Start of INFORMATION

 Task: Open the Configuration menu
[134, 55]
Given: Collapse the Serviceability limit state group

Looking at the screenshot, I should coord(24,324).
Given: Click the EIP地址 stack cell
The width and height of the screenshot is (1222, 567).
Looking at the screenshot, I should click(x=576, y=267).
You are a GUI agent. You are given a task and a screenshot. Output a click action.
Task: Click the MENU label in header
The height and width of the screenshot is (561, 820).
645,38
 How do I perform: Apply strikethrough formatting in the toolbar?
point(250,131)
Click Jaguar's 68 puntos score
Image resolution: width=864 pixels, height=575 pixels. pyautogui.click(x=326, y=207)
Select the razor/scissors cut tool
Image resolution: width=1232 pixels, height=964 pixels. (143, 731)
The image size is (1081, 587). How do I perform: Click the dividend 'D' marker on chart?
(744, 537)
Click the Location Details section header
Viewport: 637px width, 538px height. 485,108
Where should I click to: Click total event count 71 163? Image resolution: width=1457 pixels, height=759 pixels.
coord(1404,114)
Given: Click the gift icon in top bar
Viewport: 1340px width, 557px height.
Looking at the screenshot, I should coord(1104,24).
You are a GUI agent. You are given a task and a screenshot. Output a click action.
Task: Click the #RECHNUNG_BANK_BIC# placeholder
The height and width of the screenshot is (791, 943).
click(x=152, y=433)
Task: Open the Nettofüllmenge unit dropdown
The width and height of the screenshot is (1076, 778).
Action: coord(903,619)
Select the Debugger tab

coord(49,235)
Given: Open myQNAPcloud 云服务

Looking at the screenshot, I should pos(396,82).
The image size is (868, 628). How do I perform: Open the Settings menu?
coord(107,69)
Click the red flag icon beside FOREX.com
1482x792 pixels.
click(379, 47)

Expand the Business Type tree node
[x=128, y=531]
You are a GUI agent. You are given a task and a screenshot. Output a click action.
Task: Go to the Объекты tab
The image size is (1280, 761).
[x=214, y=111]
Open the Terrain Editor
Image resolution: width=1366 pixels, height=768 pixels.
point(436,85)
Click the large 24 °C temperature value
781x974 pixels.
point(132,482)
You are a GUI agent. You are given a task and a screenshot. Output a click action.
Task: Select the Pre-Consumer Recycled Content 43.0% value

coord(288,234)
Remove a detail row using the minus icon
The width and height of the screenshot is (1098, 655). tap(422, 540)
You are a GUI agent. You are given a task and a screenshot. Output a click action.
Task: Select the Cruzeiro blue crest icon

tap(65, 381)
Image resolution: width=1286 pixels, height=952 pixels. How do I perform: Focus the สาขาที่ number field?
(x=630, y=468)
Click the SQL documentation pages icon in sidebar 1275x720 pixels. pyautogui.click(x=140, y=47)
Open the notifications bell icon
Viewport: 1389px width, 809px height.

End of INFORMATION

## ACTION ITEM
The lines from the beginning of the records through the line containing "Given: Click the gift icon in top bar" should be reproduced exactly. Include nothing else.

## EXERCISE SOLUTION
 Task: Open the Configuration menu
[134, 55]
Given: Collapse the Serviceability limit state group

Looking at the screenshot, I should coord(24,324).
Given: Click the EIP地址 stack cell
The width and height of the screenshot is (1222, 567).
Looking at the screenshot, I should click(x=576, y=267).
You are a GUI agent. You are given a task and a screenshot. Output a click action.
Task: Click the MENU label in header
The height and width of the screenshot is (561, 820).
645,38
 How do I perform: Apply strikethrough formatting in the toolbar?
point(250,131)
Click Jaguar's 68 puntos score
Image resolution: width=864 pixels, height=575 pixels. pyautogui.click(x=326, y=207)
Select the razor/scissors cut tool
Image resolution: width=1232 pixels, height=964 pixels. (143, 731)
The image size is (1081, 587). How do I perform: Click the dividend 'D' marker on chart?
(744, 537)
Click the Location Details section header
Viewport: 637px width, 538px height. 485,108
Where should I click to: Click total event count 71 163? Image resolution: width=1457 pixels, height=759 pixels.
coord(1404,114)
Given: Click the gift icon in top bar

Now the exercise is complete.